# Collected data
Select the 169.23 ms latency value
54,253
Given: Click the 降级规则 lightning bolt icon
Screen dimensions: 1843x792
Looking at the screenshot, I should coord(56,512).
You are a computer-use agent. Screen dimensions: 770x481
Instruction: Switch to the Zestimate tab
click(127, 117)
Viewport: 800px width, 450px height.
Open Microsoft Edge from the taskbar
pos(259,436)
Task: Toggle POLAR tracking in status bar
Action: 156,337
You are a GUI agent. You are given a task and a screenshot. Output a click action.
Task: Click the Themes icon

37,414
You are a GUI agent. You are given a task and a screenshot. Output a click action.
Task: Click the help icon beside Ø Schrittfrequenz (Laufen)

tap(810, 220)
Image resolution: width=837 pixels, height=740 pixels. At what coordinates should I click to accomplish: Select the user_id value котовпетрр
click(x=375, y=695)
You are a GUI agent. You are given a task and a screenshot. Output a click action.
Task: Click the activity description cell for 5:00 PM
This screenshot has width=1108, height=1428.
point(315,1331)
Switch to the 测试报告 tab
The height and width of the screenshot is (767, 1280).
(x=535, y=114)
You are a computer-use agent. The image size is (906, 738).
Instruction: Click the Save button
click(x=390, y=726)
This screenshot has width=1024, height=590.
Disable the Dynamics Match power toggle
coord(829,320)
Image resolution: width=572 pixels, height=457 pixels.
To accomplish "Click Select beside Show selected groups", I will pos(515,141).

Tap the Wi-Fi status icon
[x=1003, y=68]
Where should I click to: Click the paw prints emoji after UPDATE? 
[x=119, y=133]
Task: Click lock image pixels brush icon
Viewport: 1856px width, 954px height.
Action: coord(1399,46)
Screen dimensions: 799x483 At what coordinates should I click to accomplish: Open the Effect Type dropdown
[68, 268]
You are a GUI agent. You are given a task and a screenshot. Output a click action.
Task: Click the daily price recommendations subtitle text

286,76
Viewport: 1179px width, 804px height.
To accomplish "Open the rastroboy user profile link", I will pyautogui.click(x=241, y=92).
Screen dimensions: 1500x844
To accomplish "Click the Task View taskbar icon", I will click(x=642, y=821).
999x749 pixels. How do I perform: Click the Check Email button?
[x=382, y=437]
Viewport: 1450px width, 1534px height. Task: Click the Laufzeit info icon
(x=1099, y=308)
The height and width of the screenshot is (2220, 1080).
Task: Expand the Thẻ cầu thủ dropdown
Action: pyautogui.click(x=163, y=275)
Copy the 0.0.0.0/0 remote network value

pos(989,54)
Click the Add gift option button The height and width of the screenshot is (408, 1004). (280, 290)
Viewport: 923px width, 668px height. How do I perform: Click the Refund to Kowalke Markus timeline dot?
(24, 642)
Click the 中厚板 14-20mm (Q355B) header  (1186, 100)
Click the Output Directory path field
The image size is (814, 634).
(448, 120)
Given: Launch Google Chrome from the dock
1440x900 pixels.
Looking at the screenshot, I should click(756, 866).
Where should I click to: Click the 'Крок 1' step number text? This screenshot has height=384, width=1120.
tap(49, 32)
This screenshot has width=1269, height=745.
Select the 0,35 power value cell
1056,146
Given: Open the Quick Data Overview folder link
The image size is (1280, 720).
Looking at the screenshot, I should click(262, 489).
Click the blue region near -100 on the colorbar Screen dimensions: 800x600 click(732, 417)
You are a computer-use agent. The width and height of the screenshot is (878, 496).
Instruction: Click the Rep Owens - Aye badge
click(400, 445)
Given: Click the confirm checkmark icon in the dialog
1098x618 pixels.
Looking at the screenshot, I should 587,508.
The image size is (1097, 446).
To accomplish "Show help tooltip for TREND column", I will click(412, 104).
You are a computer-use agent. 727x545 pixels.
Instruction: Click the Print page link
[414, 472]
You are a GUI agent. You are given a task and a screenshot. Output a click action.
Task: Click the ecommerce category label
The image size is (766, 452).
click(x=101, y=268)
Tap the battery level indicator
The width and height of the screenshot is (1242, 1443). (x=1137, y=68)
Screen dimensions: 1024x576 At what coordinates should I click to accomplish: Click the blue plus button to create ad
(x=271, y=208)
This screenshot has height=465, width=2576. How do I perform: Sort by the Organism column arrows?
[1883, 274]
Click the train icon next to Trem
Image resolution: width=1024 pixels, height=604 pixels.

# EXERCISE OBJECTIVE
Using the records above, please repeat the line with "Screen dimensions: 1024x576" and every line after it exactly, and give no other text.

# EXERCISE SOLUTION
Screen dimensions: 1024x576 At what coordinates should I click to accomplish: Click the blue plus button to create ad
(x=271, y=208)
This screenshot has height=465, width=2576. How do I perform: Sort by the Organism column arrows?
[1883, 274]
Click the train icon next to Trem
Image resolution: width=1024 pixels, height=604 pixels.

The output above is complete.